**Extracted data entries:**
____

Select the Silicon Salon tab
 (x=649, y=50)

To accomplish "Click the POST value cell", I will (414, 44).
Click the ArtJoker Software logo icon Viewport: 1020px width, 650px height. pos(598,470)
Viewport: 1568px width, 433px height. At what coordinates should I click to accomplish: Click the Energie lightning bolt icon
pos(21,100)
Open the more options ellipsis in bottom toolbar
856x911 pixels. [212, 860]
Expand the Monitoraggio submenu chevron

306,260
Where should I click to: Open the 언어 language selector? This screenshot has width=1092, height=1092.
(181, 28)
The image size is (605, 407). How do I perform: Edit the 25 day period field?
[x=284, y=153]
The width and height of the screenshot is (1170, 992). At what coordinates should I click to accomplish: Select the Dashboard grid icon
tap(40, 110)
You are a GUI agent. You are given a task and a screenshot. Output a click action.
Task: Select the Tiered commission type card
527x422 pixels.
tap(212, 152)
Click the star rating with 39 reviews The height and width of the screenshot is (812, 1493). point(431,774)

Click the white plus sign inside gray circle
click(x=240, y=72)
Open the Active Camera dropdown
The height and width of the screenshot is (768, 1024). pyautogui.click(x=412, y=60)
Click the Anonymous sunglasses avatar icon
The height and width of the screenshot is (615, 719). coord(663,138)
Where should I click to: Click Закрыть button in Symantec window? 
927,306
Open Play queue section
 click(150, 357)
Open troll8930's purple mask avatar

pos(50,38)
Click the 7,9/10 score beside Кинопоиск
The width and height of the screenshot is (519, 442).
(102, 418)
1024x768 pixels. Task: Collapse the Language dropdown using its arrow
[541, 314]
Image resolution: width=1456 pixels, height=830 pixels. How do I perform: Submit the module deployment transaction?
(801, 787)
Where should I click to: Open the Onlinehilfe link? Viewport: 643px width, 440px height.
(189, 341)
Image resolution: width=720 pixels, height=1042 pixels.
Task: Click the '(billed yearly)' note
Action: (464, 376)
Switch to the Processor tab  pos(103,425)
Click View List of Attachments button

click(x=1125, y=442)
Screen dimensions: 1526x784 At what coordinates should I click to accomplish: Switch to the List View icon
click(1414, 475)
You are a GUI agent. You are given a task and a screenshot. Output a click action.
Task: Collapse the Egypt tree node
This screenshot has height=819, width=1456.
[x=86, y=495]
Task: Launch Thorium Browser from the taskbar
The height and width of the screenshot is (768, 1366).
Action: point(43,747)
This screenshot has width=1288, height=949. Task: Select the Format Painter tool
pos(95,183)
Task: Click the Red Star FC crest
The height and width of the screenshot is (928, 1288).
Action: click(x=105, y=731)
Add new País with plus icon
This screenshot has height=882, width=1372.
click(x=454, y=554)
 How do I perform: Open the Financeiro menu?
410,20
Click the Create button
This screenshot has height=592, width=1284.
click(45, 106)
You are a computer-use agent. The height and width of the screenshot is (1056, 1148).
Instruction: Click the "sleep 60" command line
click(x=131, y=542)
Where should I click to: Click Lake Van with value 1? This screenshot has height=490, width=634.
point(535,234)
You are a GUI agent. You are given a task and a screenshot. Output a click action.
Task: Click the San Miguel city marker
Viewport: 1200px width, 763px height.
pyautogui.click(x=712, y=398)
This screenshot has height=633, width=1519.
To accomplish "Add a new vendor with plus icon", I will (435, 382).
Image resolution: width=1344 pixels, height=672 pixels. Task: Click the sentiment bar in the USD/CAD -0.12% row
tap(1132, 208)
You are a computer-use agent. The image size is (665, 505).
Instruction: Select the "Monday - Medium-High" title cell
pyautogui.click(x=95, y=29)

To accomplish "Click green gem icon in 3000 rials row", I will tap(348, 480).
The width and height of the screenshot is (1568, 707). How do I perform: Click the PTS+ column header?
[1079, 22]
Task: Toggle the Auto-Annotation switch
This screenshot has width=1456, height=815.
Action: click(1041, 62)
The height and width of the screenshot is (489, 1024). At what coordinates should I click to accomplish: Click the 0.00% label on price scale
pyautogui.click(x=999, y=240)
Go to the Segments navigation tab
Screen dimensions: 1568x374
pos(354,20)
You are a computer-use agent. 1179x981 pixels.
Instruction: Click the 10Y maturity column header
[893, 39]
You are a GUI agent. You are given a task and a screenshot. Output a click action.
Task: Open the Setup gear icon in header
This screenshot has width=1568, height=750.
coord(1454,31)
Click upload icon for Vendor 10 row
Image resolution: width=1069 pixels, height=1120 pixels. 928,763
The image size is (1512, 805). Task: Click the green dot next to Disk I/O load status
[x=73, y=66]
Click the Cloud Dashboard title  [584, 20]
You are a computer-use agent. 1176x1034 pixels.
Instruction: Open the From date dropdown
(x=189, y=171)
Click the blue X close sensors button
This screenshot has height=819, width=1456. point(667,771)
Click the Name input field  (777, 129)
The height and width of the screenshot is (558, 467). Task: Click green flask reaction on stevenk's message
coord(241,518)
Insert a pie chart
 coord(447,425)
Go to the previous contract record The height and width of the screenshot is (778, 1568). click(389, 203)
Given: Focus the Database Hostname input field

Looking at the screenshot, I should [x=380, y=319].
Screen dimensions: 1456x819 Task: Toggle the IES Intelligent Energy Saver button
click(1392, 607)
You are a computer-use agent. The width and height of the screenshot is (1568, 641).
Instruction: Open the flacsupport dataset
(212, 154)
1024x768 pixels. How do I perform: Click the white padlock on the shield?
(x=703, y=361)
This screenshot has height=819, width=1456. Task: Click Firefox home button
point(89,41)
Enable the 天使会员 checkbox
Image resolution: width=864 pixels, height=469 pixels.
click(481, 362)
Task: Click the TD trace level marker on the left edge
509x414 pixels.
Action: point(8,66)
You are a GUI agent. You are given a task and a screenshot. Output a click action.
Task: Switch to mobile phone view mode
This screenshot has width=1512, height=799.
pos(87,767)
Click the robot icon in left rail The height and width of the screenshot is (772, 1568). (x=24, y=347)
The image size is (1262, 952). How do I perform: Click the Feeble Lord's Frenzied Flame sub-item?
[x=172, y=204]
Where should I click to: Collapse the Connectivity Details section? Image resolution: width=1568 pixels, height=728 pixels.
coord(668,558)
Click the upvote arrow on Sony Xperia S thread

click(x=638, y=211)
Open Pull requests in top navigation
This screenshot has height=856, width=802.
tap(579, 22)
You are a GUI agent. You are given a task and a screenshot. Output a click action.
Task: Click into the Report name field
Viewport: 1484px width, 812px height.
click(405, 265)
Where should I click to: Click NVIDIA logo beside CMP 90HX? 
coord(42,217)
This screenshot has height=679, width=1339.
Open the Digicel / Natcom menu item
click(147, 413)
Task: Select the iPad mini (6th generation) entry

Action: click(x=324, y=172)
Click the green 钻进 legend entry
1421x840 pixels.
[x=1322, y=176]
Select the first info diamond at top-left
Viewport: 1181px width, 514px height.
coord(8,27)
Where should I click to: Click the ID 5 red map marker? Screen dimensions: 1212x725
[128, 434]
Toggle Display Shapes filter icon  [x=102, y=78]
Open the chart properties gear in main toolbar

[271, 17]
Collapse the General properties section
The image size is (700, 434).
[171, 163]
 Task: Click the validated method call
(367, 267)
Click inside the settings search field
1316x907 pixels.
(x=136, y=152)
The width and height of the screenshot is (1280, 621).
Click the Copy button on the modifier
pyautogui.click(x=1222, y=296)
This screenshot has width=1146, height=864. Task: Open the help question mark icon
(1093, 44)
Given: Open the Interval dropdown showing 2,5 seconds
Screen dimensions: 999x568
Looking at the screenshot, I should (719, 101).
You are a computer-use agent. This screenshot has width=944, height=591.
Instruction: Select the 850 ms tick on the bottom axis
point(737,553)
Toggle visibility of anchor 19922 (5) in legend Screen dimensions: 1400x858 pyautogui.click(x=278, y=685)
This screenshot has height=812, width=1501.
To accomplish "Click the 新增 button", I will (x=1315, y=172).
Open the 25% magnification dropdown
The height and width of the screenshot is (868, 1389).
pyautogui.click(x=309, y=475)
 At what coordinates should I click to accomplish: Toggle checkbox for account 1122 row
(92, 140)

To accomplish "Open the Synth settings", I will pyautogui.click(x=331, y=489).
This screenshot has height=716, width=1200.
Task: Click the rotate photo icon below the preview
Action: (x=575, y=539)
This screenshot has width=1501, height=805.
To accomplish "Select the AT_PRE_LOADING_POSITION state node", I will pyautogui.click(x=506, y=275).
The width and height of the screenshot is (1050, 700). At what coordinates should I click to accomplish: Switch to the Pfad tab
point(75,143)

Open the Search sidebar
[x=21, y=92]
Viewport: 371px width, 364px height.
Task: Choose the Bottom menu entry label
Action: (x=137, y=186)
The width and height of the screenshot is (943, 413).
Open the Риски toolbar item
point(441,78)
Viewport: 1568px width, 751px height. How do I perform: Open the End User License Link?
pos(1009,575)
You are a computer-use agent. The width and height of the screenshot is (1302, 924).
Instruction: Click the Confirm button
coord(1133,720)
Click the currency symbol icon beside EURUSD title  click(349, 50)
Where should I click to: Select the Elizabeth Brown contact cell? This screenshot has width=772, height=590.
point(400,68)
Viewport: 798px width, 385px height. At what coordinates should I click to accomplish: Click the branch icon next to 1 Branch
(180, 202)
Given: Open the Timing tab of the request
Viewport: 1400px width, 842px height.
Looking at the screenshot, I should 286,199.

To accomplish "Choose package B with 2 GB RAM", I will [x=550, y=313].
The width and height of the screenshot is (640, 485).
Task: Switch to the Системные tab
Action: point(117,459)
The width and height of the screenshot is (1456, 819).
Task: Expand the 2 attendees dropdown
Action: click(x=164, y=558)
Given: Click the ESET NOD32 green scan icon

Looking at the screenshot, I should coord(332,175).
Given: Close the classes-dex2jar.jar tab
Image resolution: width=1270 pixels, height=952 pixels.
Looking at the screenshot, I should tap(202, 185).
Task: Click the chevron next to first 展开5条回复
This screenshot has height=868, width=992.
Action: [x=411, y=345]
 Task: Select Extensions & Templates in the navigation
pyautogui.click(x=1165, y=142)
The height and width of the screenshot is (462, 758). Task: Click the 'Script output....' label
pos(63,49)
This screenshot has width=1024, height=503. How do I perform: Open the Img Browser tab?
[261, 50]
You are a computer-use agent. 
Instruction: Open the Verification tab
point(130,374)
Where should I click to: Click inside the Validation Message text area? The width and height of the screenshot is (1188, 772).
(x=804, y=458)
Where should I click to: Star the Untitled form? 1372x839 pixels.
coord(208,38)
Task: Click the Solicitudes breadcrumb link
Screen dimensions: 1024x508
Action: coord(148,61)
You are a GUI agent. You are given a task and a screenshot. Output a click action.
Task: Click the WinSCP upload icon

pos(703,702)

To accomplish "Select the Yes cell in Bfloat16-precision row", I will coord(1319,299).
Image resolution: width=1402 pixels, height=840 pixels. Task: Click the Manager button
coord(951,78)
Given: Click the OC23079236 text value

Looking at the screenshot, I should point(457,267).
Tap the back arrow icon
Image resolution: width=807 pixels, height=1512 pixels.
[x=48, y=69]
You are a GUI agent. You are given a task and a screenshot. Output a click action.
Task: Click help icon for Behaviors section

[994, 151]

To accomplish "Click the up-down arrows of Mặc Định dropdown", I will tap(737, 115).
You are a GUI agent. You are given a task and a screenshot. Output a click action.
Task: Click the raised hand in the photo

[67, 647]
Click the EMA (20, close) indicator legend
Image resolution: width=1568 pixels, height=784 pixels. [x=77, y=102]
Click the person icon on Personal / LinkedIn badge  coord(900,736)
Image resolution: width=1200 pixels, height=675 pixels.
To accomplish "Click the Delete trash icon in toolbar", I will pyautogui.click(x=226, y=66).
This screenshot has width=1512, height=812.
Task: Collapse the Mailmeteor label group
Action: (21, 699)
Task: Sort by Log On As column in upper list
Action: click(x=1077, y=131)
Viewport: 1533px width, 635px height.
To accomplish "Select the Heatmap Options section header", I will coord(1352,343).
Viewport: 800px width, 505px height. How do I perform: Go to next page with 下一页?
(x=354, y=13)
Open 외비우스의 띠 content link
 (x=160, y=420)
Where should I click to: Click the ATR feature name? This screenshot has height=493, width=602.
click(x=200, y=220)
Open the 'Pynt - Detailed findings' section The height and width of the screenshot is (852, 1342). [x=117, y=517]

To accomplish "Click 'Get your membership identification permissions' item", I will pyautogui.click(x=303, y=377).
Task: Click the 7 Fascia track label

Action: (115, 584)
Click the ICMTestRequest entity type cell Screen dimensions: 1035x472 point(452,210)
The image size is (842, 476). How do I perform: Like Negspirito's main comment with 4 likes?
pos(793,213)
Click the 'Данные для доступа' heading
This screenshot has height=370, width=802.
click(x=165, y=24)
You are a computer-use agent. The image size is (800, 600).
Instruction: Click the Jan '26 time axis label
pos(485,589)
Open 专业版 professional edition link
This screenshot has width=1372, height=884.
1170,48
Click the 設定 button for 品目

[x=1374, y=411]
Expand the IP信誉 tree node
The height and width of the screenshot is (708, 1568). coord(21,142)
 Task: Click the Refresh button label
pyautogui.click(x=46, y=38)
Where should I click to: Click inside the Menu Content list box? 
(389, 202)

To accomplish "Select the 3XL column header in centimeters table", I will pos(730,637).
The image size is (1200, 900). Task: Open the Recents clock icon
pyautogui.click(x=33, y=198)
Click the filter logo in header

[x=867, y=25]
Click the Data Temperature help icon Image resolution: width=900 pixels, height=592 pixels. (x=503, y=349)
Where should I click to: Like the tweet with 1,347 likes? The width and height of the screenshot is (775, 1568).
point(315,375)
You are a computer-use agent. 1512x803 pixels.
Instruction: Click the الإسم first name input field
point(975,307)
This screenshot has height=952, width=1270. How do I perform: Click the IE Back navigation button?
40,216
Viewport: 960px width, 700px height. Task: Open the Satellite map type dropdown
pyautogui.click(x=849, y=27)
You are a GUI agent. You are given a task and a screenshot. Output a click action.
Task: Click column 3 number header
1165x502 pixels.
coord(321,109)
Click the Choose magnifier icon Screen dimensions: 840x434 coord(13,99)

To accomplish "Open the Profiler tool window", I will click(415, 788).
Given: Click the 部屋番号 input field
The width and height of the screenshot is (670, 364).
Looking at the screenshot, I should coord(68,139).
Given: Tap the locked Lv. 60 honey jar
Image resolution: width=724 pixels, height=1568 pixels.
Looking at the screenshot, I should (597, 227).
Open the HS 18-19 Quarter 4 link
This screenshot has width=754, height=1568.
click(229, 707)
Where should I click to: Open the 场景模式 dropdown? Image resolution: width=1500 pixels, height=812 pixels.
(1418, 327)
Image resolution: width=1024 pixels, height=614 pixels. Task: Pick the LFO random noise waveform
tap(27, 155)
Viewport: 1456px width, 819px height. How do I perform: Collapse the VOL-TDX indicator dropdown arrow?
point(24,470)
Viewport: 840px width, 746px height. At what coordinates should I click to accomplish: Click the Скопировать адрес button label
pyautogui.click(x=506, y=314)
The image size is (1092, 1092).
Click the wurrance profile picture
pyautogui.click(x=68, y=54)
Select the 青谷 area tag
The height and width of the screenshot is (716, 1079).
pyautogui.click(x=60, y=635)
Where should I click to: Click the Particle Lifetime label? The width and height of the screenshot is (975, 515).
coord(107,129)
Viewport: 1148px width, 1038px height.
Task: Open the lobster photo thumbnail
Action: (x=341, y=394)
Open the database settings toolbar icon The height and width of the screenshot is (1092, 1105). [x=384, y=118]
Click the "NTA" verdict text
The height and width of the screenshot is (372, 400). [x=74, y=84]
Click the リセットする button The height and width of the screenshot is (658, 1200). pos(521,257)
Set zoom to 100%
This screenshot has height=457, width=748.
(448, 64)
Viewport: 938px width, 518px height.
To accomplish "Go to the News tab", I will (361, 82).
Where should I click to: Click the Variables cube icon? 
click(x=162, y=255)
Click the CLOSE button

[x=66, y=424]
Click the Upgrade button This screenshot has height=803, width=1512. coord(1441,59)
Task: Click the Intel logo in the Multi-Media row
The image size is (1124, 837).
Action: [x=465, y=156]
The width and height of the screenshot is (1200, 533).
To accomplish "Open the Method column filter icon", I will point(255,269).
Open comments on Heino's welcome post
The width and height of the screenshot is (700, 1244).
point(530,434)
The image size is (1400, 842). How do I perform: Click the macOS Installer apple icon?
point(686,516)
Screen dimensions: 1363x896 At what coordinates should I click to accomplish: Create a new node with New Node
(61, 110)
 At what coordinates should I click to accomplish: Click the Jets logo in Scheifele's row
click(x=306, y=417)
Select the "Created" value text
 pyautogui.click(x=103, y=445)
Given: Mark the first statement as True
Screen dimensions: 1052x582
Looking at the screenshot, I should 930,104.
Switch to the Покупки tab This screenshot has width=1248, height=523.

____

**Work to do:**
Copy out the lines from the one with "Open the more" through the one with "tap(40, 110)", switching "click" to "tap" and keeping everything else the same.

**Exercise answer:**
Open the more options ellipsis in bottom toolbar
856x911 pixels. [212, 860]
Expand the Monitoraggio submenu chevron

306,260
Where should I tap to: Open the 언어 language selector? This screenshot has width=1092, height=1092.
(181, 28)
The image size is (605, 407). How do I perform: Edit the 25 day period field?
[x=284, y=153]
The width and height of the screenshot is (1170, 992). At what coordinates should I tap to accomplish: Select the Dashboard grid icon
tap(40, 110)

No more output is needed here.